Victoria Tester
First Horses, 1519

We were thrown into the sea
at the Horse Latitudes.

Our manes spit foam at the moon, our hooves
plowed salt from our lungs

until we heard the last syllable
of the grieving Arab’s lullaby.

Then we rolled like opened wooden chests over
the black floor of the Atlantic,

we were death looking for a white sail.

Those of us who lived
went through the green door of a New World

where we where slaves.
Gentled men and women who’d forgotten
their own secrets.

We kept what we forgot
locked in our eyes and we rode into cornfields,

into war, under the heavy thighs
of men we wore like silver idols.

Among the first laws of New Spain, it was ordained
no Indian could ride us.

We heard them tell the Indians we were immortal.

That we were the lower part of a riding God,
and they must build corrals to hold us back

from devouring their human flesh.

The Indians watched our captors ride us with saddles
inlaid with silver and gold,

watched as our captors slept with us like silken women,
ran their tongues over the lashes of our velvet eyes,
made us beds next to their own.

The Indians went to war with us.

They burned us alive, or filled
us with arrows and ate the flesh from our necks
and left us among the gramma grasses.

When the first Apache chose one of our fastest
and rode away into thorns and pink hills,

the enemies of our enemies became our friends.
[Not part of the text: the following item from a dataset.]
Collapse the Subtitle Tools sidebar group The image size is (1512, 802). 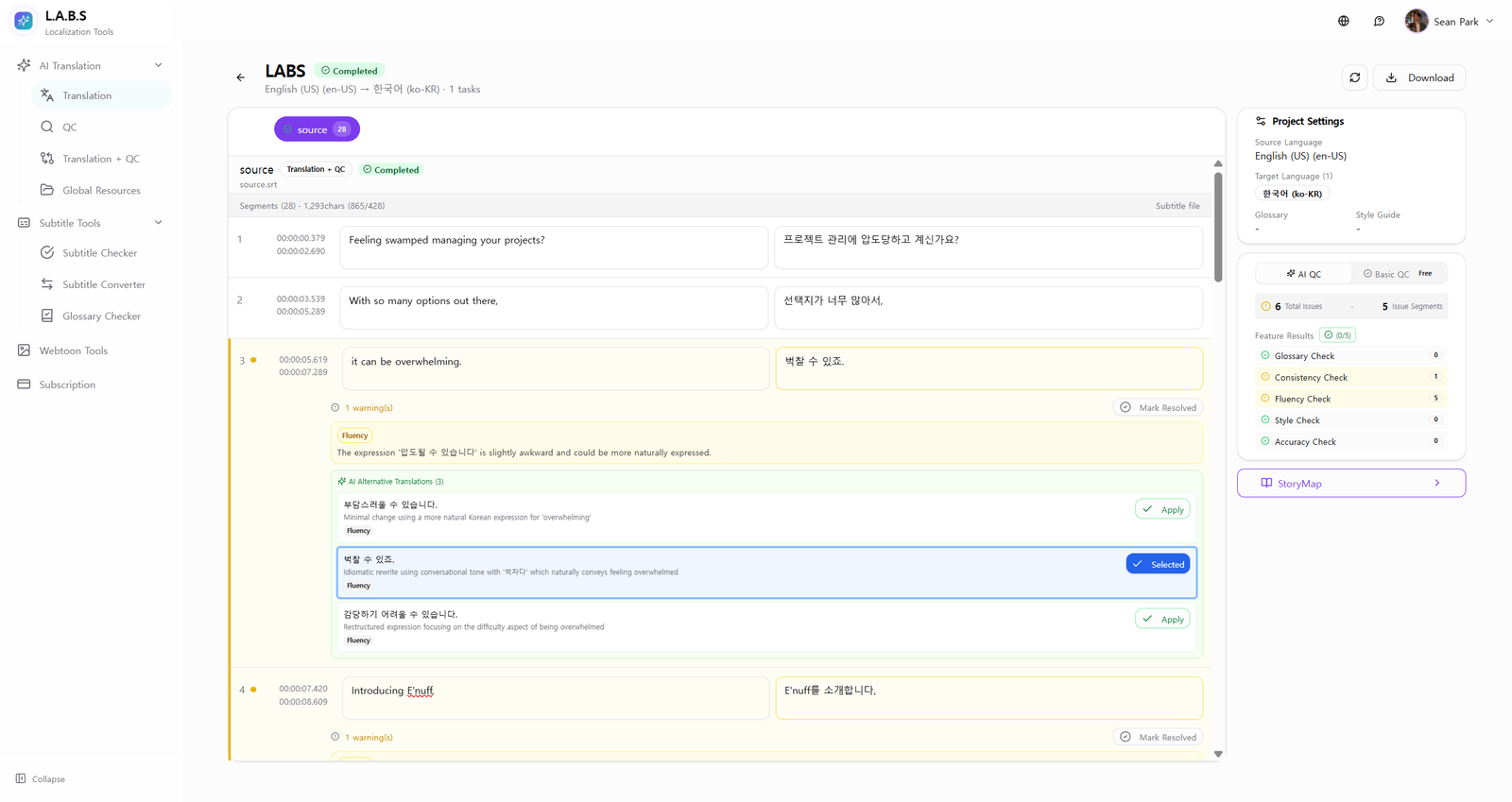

We loved those men who spoke into our manes
with sounds that had no word for king

and many for wind.

They sweated on us and rubbed our sweat
onto their bodies
until we were one.

They raced us and cast cords around our necks.

When winter weakened us they trapped us
in canyons or against bluffs

where our eyes rolled with the memory of salt waves.

They breathed into our nostrils until our spirits mingled,
and we gave them our speed and flesh
in exchange for their language
of wind.

Later, the horse-whisperers stepped forward, they were men
who were horses, too, of all colors. We chose them

for our healers, we
made them forget they were men
whose descendants would be born
inside fences, hospitals.

They almost made us forget the lightless bottom of the sea,
where our deaths are still calling like white sails.